BEGIN

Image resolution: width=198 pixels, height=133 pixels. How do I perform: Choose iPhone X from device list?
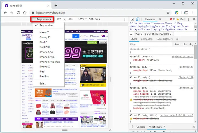tap(45, 67)
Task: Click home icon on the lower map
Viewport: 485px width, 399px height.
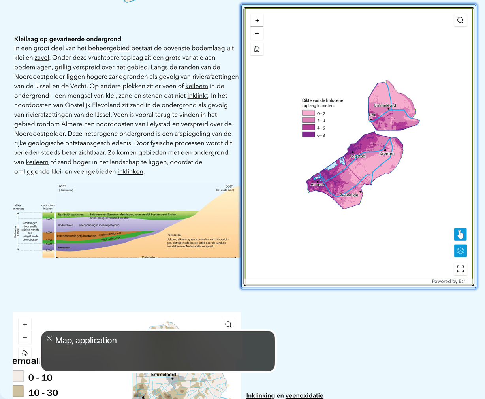Action: [x=25, y=353]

END

» PROBLEM
This task calls for the lines from the line containing "Task: Click home icon on the lower map" through the end of the listing, set down exactly and only, with pictures omitted.

» SOLUTION FOR THIS EXERCISE
Task: Click home icon on the lower map
Viewport: 485px width, 399px height.
Action: [x=25, y=353]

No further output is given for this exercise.